Missouri Family Network analyzes ballot issue
Offers biblical perspective on how
Missouri Baptists should vote Nov. 7
JEFFERSON CITY – Breaking down the five statewide ballot questions in Missouri in time for the Nov. 7 election is a challenge that Kerry Messer, founder of Missouri Family Network, enjoys.
Messer, a member of First Baptist Church, Festus-Crystal City and lobbyist for the Christian Life Commission of the Missouri Baptist Convention, said he approaches his duty with two tools in hand. The first is to find out what words are on the ballot so that he can determine what the proposed statute, if passed, would look like. The second tool is God’s Word, which has proven itself to be greater than man’s reasoning.
“I’m trying to help people in the pews, or pastors, to discern from a biblical view what the appropriate way is to vote on these ballot questions,” Messer said.
Here is how Missouri Family Network is advising Missouri Baptists to vote on these five issues:
Amendment 2: Much has been written about this deceptive embryonic stem cell initiative. Messer said it attempts to redefine the biological, medical, physiological, scientific, moral, ethical and theological truths of human embryology. Jesus Christ was once a single cell human embryo. Every human embryo has a soul. Vote No.

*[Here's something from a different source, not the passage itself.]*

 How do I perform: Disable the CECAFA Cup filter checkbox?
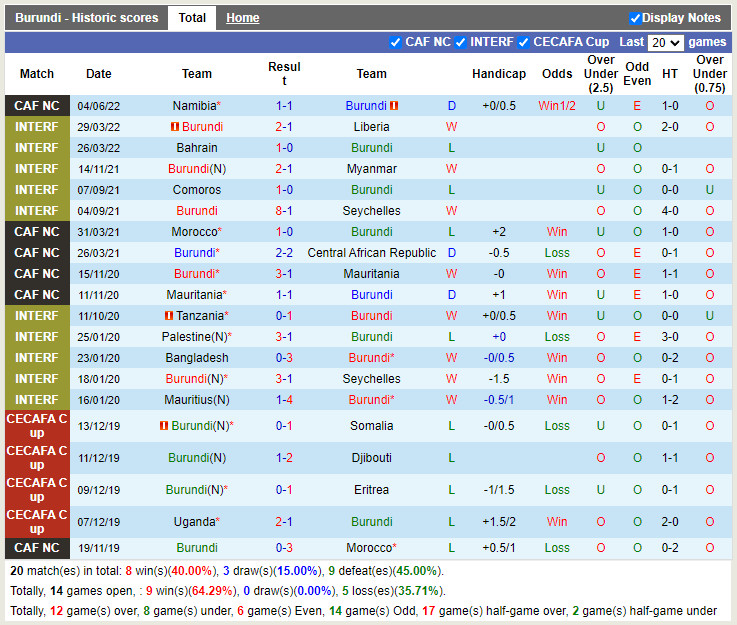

Amendment 3: The tobacco tax purports to help the poor, but God’s Word forbids sin taxes, Messer said. He noted that the slick lawyers and politicians who want to get their hands on this money cannot be trusted. Some of this money, if the amendment passes, will likely go toward performing abortions, Messer said. Vote No.
Amendment 6: Messer called this the only “purely honest” ballot question of the five. Veterans’ organizations deserve a tax break, he reasoned, by no longer having to pay property taxes to the state for their facilities. It is estimated this proposal will have a minimal cost to state government, with estimated costs to local government entities ranging from $0 to $45,000. Vote Yes.
Amendment 7: This appears to be an attempt to deny politicians convicted of felony crimes their state pensions, but anyone who resigns voluntarily so much as one day before ultimate removal could still keep his pension, Messer said. The amendment also would liberalize the ground rules for pay increases for politicians. Vote No.
Proposition B: Raising the state’s minimum wage sounds like a good idea, but it threatens to upset the balance of Missouri’s free market economy, Messer said. It is important to keep entry level jobs available for those who need them, and it is important to keep Missouri’s products and services at a lower cost for everyone. Vote No.